Rule #3 Think critically as you read. In reading academic texts you need to develop a personal (but nevertheless academic and rational) response to the article/ theory/ chapter through
(1) developing an understanding of the content and
(2) evaluating and critiquing the article. Therefore, before reading a text closely, read the introduction or abstract and skim read the text to give you a preliminary idea of what it is about. Then read it closely and critically. Some questions to help you read critically are:
a. What are the main points of this text?
b. Can you put them in your own words?
c. What sorts of examples are used? Are they useful? Can you think of others?
d. What factors (ideas, people, things) have been included? Can you think of anything that has been missed out?
e. Is a particular bias or framework apparent? Can you tell what 'school of thought' the author belongs to?
f. Can you work out the steps of the argument being presented? Do all the steps follow logically?
g. Could a different conclusion be drawn from the argument being presented?
h. Are the main ideas in the text supported by reliable evidence (well researched, non-emotive, logical)?
i. Do you agree or disagree with the author? Why?
j. What connections do you see between this and other texts?
k. Where does it differ from other texts on the same subject?
l. What are the wider implications——for you, for the discipline?
Rule #4 Treat critical reading as a skill which can be developed through practices, such as:
a. Taking notes of the text's main ideas and adding your own responsive comments.
b. Talking to others about what you have read.
c. Relating a given text to others in the syllabus by identifying similar or contrasting themes.
d. Explaining what the text means to a non-specialist and noting what you would have to add to make it intelligible? (This will help you to see the underlying, unstated assumptions.)
e. Asking yourself: "Is it possible to disagree with any of this?"
f.

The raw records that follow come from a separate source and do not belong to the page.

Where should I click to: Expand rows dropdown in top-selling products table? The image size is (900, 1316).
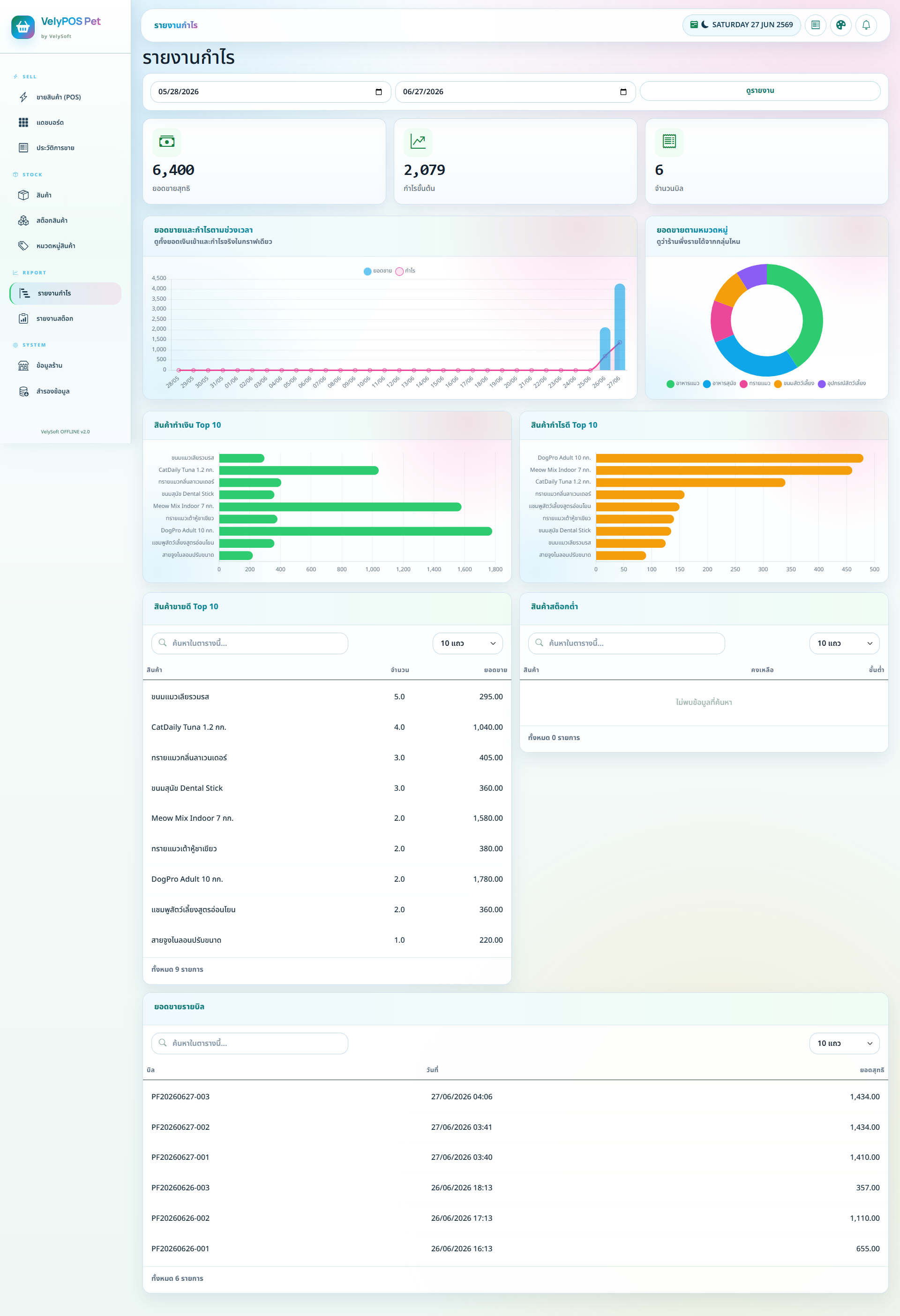click(x=467, y=643)

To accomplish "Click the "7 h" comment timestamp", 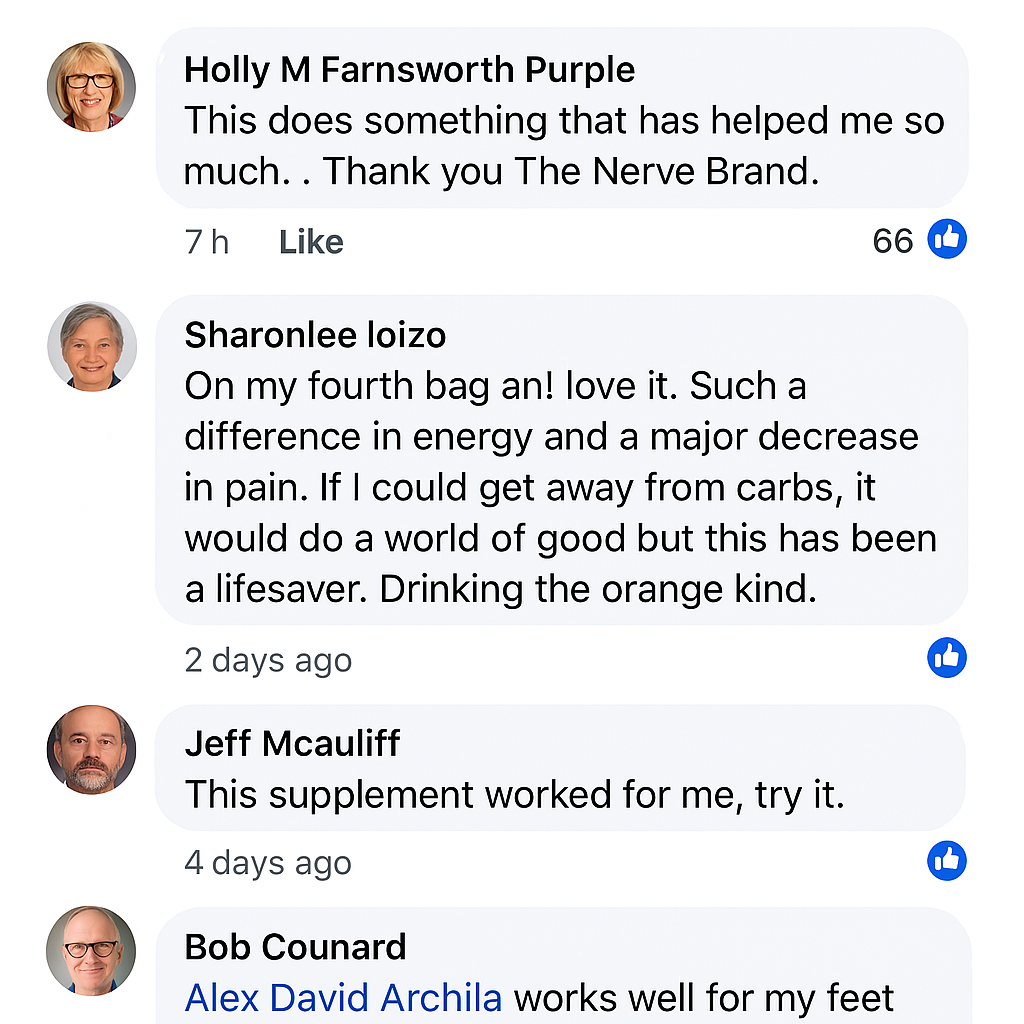I will (206, 242).
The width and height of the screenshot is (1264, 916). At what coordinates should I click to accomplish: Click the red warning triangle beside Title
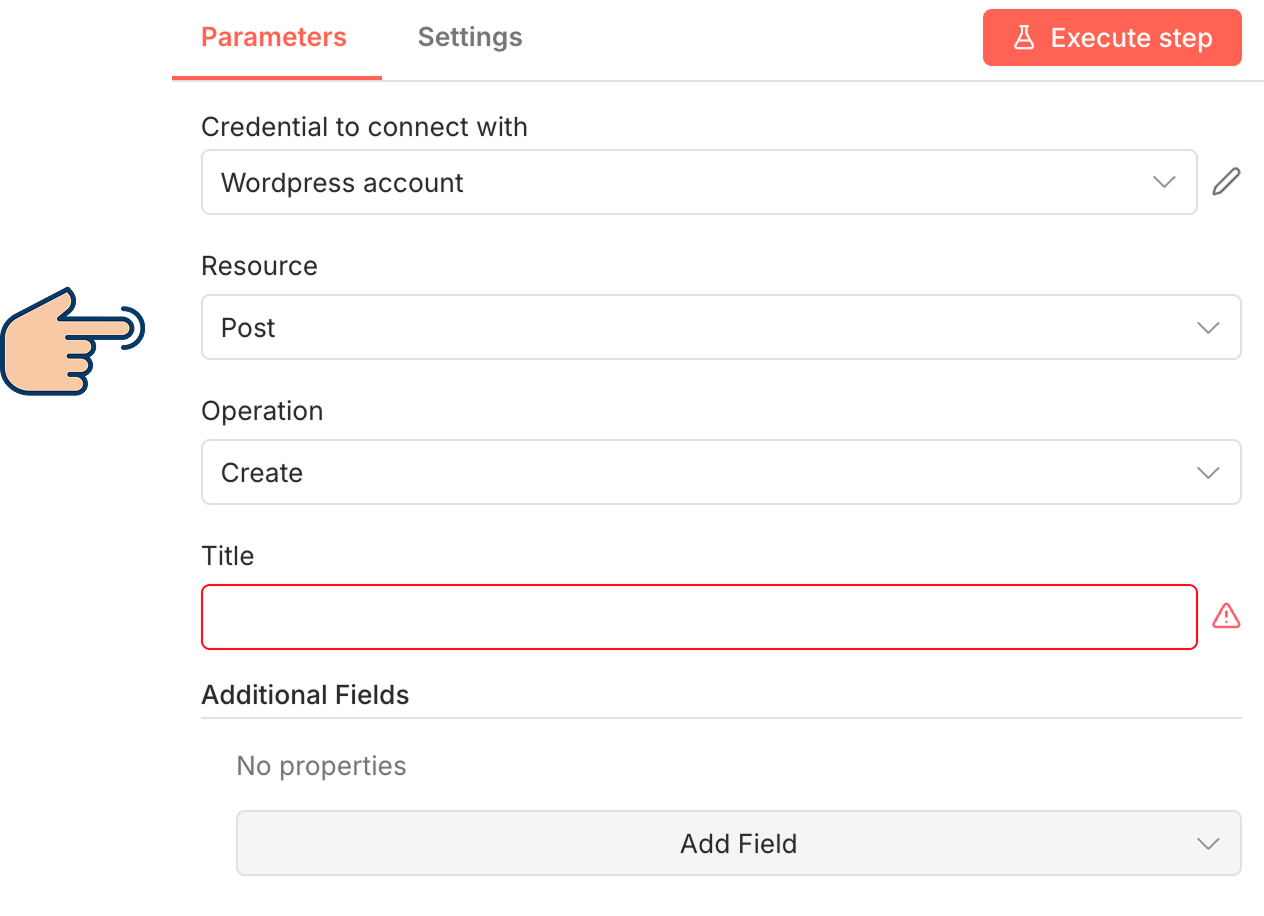[1226, 616]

Asking yourself: 'How can I convince my peers/teachers that I understand what this is about?'
2 comments:
An important issue and one I wish someone had worked me through earlier in study life. These are solid points. At the same time I admit to wanting to find someone smart I disagree with from the outset and then simply diving in with a Zebra fine point pen. I have made a transfer of the chess notation !?! I define as “This is a major leap now where and how does it land?”. The other tool is the Samsung large phone stylus set in fountain pen and making notes on the phone as notepad.
Also not bad to read the noble opposition while some of the earlier is still fresh. It is typically embarrassing to find how often I have overlooked a problem or issue picked up by someone else. Evangelical hard liner? Bart Ehrman is your opponent who will force you to raise your standard of New Testament reading from confirming your doctrine to looking at the text itself. Paula Fredricksen, James Dunn, N.T Wright, Marcus Borg . . . a list of Satan’s own minions if you equate reconsideration as heresy itself.
Take comfort what is orthodox now, if Church history is any guide, parts of it will be heresy or simply quaint some day.
A helpful article.
I think an essential question is, To what tribe does the author belong? I always want to know their background,presuppositions and reason for writing. Knowing the answers to these questions will help understand their message. For instance, ask if the author is a feminist, Pentecostal, Baptist. What philosophy do they espouse?